Stuckey v Lutheran Care Found. Network, Inc.
2016 NY Slip Op 04200 [140 AD3d 734]
June 1, 2016
Appellate Division, Second Department
Published by New York State Law Reporting Bureau pursuant to Judiciary Law § 431.
As corrected through Wednesday, August 3, 2016


[*1]
 Ronald B. Stuckey, Respondents,
v
Lutheran Care Foundation Network, Inc., et al., Appellants.

Lewis Johs Avallone Aviles, LLP, Islandia, NY (Amy E. Bedell of counsel), for appellants.

Corbally, Gartland and Rappleyea, LLP, Poughkeepsie, NY (Allan B. Rappleyea of counsel), for respondents.

In an action, inter alia, to recover damages for breach of contract, the defendants appeal (1), as limited by their brief, from so much of an order of the Supreme Court, Dutchess County (Sproat, J.), dated February 28, 2014, as granted those branches of the plaintiffs' motion which were for summary judgment on the first and second causes of action, and (2) from a judgment of the same court entered May 30, 2014, which, upon the order, is in favor of the plaintiffs and against them in the principal sum of $20,342.41.

Ordered that the appeal from the order is dismissed; and it is further,

Ordered that the judgment is modified, on the law, by adding a provision thereto dismissing the first cause of action; as so modified, the judgment is affirmed, that branch of the plaintiffs' motion which was for summary judgment on the first cause of action is denied, upon searching the record, summary judgment is awarded to the defendants dismissing the first cause of action, and the order is modified accordingly; and it is further,

Ordered that one bill of costs is awarded to the plaintiffs.

The appeal from the intermediate order must be dismissed because the right of direct appeal therefrom terminated with the entry of the judgment in the action (see Matter of Aho, 39 NY2d 241, 248 [1976]).

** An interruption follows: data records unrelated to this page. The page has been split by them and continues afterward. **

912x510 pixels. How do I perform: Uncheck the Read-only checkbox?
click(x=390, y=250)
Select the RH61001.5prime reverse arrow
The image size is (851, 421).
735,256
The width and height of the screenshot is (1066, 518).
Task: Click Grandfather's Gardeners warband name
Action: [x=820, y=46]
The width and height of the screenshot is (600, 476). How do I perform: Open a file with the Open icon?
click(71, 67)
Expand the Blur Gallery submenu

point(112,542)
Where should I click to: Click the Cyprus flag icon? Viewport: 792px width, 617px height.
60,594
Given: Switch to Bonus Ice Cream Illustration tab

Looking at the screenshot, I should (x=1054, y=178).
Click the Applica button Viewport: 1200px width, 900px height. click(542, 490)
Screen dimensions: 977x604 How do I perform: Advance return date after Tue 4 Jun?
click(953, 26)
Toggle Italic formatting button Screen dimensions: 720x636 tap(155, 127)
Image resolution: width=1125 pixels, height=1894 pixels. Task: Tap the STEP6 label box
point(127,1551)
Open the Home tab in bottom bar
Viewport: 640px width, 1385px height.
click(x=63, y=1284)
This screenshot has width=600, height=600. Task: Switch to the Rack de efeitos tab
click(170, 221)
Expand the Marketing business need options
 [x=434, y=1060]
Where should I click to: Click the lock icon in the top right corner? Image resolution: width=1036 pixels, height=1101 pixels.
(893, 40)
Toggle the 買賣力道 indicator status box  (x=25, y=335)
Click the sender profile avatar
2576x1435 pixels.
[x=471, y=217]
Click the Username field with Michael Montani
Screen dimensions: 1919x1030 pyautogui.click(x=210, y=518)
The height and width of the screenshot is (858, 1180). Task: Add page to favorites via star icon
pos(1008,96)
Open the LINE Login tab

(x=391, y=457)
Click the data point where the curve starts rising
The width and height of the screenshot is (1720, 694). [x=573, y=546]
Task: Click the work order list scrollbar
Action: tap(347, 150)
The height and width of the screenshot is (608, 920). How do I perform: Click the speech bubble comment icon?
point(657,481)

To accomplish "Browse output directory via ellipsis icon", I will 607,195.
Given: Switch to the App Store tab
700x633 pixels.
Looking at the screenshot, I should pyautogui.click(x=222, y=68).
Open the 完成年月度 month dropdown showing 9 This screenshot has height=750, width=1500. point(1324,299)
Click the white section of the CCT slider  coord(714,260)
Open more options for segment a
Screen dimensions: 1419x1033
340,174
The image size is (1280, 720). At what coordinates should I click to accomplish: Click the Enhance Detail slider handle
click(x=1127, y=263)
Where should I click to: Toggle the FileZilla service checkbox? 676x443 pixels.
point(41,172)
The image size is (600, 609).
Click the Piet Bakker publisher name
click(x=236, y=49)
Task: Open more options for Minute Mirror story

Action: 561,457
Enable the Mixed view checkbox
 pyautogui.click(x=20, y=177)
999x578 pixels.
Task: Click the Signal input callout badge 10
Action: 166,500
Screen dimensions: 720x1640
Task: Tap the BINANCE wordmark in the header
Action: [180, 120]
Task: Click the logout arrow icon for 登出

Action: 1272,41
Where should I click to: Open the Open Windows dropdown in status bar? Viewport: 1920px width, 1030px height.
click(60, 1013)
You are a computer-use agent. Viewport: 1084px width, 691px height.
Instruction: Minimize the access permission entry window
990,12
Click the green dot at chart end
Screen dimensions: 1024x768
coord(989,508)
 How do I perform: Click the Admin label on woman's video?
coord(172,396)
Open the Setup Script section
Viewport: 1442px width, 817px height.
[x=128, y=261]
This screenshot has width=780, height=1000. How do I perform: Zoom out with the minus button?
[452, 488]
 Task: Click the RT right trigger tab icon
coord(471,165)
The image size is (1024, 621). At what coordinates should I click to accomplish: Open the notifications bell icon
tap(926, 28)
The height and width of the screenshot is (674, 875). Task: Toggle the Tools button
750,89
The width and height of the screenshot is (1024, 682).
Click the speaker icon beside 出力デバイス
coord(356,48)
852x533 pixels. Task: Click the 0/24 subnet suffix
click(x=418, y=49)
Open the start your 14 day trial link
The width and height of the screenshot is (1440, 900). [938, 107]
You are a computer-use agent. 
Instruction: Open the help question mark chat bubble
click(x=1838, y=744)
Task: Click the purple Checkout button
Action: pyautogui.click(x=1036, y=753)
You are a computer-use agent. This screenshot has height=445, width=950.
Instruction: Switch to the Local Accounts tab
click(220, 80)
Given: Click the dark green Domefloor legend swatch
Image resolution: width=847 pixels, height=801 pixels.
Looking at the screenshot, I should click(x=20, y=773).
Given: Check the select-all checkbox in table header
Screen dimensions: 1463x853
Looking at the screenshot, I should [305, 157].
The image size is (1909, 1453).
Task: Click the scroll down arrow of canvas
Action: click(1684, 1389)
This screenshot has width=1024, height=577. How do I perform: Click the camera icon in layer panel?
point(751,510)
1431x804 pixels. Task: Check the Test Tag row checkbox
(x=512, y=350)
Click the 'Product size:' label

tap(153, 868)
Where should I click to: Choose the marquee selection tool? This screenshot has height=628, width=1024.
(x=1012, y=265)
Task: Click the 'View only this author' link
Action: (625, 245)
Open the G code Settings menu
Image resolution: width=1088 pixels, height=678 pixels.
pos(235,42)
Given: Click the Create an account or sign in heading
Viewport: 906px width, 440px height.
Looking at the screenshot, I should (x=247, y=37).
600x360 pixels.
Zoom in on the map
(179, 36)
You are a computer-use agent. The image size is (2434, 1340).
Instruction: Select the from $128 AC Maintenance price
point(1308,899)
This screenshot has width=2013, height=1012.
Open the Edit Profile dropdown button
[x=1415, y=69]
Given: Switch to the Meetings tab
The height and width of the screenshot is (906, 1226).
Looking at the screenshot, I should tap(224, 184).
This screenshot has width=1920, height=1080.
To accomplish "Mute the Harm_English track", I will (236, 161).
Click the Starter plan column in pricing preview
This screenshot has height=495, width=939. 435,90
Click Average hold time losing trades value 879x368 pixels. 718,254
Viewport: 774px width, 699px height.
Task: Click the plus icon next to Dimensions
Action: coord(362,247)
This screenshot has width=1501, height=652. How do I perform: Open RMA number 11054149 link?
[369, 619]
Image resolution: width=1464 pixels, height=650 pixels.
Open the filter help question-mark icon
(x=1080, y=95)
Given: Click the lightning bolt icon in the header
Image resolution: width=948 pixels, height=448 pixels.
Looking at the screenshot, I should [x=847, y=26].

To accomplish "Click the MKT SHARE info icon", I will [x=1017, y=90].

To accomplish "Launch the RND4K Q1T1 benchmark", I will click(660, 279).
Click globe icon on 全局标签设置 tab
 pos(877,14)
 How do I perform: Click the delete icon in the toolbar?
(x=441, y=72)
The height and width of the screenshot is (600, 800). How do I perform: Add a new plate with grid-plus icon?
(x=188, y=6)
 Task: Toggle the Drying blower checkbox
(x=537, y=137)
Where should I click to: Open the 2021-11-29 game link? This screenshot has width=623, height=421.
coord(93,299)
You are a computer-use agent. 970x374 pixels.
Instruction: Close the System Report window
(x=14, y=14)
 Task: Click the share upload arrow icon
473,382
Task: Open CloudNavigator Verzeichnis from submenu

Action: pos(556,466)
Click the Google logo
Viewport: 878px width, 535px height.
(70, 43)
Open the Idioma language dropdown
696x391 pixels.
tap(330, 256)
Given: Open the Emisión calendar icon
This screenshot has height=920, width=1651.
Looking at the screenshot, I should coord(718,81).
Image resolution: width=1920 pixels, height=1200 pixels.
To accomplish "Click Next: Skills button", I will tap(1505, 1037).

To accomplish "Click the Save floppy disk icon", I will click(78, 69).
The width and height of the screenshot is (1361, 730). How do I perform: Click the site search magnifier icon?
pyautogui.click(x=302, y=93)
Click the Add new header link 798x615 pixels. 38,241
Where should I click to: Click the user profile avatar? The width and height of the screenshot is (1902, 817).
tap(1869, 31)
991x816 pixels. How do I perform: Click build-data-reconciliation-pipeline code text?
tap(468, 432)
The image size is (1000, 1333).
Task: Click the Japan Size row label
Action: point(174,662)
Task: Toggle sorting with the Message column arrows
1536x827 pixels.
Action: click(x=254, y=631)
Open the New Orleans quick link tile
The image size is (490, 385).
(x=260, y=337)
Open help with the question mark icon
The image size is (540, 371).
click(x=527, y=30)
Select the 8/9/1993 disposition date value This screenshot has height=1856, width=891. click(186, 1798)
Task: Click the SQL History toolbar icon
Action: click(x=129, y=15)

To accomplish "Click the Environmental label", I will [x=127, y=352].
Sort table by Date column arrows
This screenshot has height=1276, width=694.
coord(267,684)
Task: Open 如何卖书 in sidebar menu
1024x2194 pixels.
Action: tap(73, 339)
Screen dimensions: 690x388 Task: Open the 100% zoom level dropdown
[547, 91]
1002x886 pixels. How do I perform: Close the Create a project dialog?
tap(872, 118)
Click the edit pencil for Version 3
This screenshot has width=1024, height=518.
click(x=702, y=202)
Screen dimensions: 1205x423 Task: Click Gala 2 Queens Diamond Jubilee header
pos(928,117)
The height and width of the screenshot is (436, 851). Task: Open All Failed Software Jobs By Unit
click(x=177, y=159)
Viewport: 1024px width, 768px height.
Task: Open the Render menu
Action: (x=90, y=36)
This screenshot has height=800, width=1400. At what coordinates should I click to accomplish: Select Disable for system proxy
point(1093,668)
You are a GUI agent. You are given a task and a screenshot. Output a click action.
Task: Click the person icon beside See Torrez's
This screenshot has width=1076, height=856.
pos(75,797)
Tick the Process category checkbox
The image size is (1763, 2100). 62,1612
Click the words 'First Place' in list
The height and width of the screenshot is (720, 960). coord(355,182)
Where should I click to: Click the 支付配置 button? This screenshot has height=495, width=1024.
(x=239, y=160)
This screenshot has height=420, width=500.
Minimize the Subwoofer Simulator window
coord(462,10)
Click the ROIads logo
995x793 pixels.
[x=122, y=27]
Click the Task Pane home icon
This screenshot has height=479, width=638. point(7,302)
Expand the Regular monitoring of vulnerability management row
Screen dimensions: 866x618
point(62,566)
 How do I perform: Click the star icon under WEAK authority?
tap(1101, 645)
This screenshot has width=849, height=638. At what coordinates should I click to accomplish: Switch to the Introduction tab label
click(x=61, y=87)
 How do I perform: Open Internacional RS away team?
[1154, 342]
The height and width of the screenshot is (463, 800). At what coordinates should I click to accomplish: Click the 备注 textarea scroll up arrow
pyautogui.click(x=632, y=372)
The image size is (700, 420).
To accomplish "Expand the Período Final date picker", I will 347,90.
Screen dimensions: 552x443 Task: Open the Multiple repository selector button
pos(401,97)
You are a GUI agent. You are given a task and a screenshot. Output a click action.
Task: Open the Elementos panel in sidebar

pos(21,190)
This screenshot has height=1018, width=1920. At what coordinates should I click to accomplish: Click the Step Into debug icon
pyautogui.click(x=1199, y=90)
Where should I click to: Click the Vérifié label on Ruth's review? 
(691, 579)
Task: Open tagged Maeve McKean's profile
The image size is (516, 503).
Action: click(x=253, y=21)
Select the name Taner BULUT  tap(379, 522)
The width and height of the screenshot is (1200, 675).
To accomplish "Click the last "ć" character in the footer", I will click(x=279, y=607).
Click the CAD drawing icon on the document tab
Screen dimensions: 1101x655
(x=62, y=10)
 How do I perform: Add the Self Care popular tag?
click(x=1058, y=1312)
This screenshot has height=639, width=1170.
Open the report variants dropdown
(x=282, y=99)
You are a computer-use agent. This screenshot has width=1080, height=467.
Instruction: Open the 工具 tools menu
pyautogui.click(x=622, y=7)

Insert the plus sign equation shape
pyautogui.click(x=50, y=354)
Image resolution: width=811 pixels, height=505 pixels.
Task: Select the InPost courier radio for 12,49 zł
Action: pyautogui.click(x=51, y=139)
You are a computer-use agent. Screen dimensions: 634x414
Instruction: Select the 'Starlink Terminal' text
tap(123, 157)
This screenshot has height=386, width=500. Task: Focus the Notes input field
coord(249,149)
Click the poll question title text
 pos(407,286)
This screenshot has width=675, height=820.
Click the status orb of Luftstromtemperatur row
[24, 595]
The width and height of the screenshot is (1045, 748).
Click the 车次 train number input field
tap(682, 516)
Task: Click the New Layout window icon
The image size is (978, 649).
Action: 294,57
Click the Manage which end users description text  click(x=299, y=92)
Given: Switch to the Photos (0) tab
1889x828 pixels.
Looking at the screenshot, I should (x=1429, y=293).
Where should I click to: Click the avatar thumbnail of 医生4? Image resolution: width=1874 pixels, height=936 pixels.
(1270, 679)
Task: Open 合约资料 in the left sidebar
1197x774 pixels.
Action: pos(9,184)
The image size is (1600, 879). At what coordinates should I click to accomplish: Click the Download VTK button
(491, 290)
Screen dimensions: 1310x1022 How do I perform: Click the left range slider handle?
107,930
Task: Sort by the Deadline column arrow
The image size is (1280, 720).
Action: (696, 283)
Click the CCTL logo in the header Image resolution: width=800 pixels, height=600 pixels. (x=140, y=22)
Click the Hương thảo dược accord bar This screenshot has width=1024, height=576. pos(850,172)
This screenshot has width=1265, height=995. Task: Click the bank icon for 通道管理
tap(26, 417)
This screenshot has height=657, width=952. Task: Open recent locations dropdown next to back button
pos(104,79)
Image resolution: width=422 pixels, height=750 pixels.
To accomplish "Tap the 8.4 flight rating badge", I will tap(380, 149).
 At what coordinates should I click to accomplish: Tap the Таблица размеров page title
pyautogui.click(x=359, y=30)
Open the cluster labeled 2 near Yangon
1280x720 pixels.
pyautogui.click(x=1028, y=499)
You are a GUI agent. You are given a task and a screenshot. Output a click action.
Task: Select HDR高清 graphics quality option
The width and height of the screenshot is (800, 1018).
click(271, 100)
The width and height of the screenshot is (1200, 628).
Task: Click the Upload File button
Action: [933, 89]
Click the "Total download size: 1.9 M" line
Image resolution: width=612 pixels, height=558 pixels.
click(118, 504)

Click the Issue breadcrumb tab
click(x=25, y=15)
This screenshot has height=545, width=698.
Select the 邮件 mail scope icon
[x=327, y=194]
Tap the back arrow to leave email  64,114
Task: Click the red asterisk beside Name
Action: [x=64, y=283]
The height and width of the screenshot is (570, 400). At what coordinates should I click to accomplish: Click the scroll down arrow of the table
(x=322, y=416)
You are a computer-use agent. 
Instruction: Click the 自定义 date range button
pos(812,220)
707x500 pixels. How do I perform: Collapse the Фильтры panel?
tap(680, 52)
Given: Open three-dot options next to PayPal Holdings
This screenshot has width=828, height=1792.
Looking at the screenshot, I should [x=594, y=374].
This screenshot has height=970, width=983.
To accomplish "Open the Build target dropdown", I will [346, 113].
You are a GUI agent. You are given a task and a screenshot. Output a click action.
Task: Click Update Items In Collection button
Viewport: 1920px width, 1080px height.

The issues raised on the appeal from the order are brought up for review and have been considered on the appeal from the judgment (see CPLR 5501 [a] [1]).

In March 2012, the plaintiffs commenced this action against the former employer of the plaintiff Ronald B. Stuckey and its successor in interest. Under the first cause of action, the plaintiffs sought a judgment declaring that the defendants were obligated to pay for the entire cost of the plaintiffs' Medicare supplemental insurance premiums pursuant to a letter agreement dated November 14, 1998. Under the second cause of action, they sought to recover damages for breach of that agreement based on the defendants' alleged failure to pay for the entire cost of the plaintiffs' Medicare supplemental insurance premiums. The plaintiffs moved for summary judgment on the complaint. In an order dated February 28, 2014, the Supreme Court granted those branches of the plaintiffs' motion which were for summary judgment on the first and second causes of action. On May 30, 2014, the Supreme Court entered a judgment in favor of the plaintiffs and against the [*2]defendants in the principal sum of $20,342.41.

Contrary to the defendants' contention, the Supreme Court properly granted that branch of the plaintiffs' motion which was for summary judgment on the second cause of action, which alleged breach of contract. In opposition to the plaintiffs' prima facie showing that the defendants were obligated to pay for the entire cost of their Medicare supplemental insurance premiums pursuant to the letter agreement dated November 14, 1998, and that the defendants had refused to do so, the defendants failed to raise a triable issue of fact. The agreement was supported by past consideration, and it constituted an enforceable contract under General Obligations Law § 5-1105 (see Kreuter v Tsucalas, 287 AD2d 50, 54 [2001]; Burke v North Fork Bank & Trust Co., 228 AD2d 461 [1996]; cf. Umscheid v Simnacher, 106 AD2d 380 [1984]).

The Supreme Court, however, should have denied that branch of the plaintiffs' motion which was for summary judgment on the first cause of action. That cause of action was for declaratory relief, and the plaintiffs had an adequate alternative remedy in the form of the cause of action alleging breach of contract (see Alizio v Feldman, 82 AD3d 804, 805 [2011]; BGW Dev. Corp. v Mount Kisco Lodge No. 1552 of Benevolent & Protective Order of Elks of U.S. of Am., 247 AD2d 565, 568 [1998]; Apple Records v Capitol Records, 137 AD2d 50, 54 [1988]). Accordingly, upon our determination with respect to the second cause of action, we search the record and award summary judgment to the defendants dismissing the first cause of action (see generally Arista Real Estate Holdings, Inc. v Kemalettin, 133 AD3d 696, 697-698 [2015]).

The parties' remaining contentions are without merit.

Accordingly, the Supreme Court properly granted that branch of the plaintiffs' motion which was for summary judgment on the second cause of action, but should have denied that branch of their motion which was for summary judgment on the first cause of action. Balkin, J.P., Dickerson, Sgroi and Maltese, JJ., concur.